Additional configuration items include the ability to set the concurrency levels, which is the maximum number of jobs that can be run in parallel. IronWorker will pull as many jobs from the queue for execution as allowed for a specific job and account. Jobs that fail can also automatically be retried, which you can set as well.

Schedule a Task

To create a regular occurring job from one of your uploaded Tasks, select ‘Scheduled Tasks’, and then select the Calendar icon to add a new schedule. In the window, select the Task Code from the list and set the desired schema. Note that Iron.io offers various priority queues to set the importance of some jobs over others. The queue is a key component to IronWorker as it persists the job throughout its entire lifecycle, and acts as the core dispatcher to the execution runtime.

View Task Activity

The Task view shows all recent activity. This is a real-time view that will show current state for running and completed jobs. The calendar icon indicates a scheduled job. Queue time, start time, duration and end time are lifecycle metrics for the individual job container.

Inspect a Job

Each job container outputs the process STDOUT for inspection. Additionally, logging and monitoring tools can be integrated with various 3rd party tools or a syslog endpoint. Contact Us if you’d like to enable that feature.

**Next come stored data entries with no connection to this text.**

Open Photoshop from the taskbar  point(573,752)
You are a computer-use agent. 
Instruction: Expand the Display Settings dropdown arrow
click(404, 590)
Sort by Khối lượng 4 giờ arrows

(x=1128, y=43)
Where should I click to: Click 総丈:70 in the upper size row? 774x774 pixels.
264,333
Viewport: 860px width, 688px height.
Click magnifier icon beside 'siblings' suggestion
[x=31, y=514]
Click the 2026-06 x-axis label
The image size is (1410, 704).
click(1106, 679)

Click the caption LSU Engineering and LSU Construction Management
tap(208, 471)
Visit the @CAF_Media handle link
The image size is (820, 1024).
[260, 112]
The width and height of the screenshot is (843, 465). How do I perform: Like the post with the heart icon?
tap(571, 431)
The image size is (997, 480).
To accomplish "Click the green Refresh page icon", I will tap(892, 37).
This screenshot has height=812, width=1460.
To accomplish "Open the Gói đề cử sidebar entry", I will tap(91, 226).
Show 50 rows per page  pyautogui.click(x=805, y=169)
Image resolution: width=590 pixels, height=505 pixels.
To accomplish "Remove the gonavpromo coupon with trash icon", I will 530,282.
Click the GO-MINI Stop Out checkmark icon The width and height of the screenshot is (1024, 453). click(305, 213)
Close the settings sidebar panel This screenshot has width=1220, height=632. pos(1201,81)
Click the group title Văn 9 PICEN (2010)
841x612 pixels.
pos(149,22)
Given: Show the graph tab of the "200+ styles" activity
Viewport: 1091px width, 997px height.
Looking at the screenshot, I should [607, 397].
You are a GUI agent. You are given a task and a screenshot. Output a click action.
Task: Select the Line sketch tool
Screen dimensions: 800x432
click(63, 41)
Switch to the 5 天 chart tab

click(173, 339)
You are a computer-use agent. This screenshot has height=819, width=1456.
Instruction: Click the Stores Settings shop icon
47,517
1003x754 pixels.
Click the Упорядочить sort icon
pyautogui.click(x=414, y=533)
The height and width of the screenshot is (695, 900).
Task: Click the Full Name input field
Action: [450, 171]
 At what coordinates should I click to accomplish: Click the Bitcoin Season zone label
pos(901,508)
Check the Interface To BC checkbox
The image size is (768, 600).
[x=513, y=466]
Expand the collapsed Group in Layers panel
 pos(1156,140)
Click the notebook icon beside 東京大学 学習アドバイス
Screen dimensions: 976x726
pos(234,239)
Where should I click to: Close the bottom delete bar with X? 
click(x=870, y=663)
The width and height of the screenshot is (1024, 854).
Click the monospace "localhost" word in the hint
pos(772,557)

Using IronWorker with Your Applications

Jobs in IronWorker can be triggered for execution directly within your applications. This is useful for things like a billing transaction, where the credit card process happens asynchronously to avoid making the user wait. You can follow our REST API, or use one of our client libraries in your language of choice. Follow the Client Configuration Docs to ensure your credentials are properly setup to interface with the API.

Client Libraries

Queue from Application

Using Ruby as an example, a REST endpoint can trigger a job in IronWorker.

require 'sinatra'
require 'iron_worker'

iron_worker = IronWorker::Client.new

get '/job' do
  task = client.tasks.create('email')
end

This is just the tip of the iceberg. IronWorker has a robust API that allows for a lot more interaction with your workers.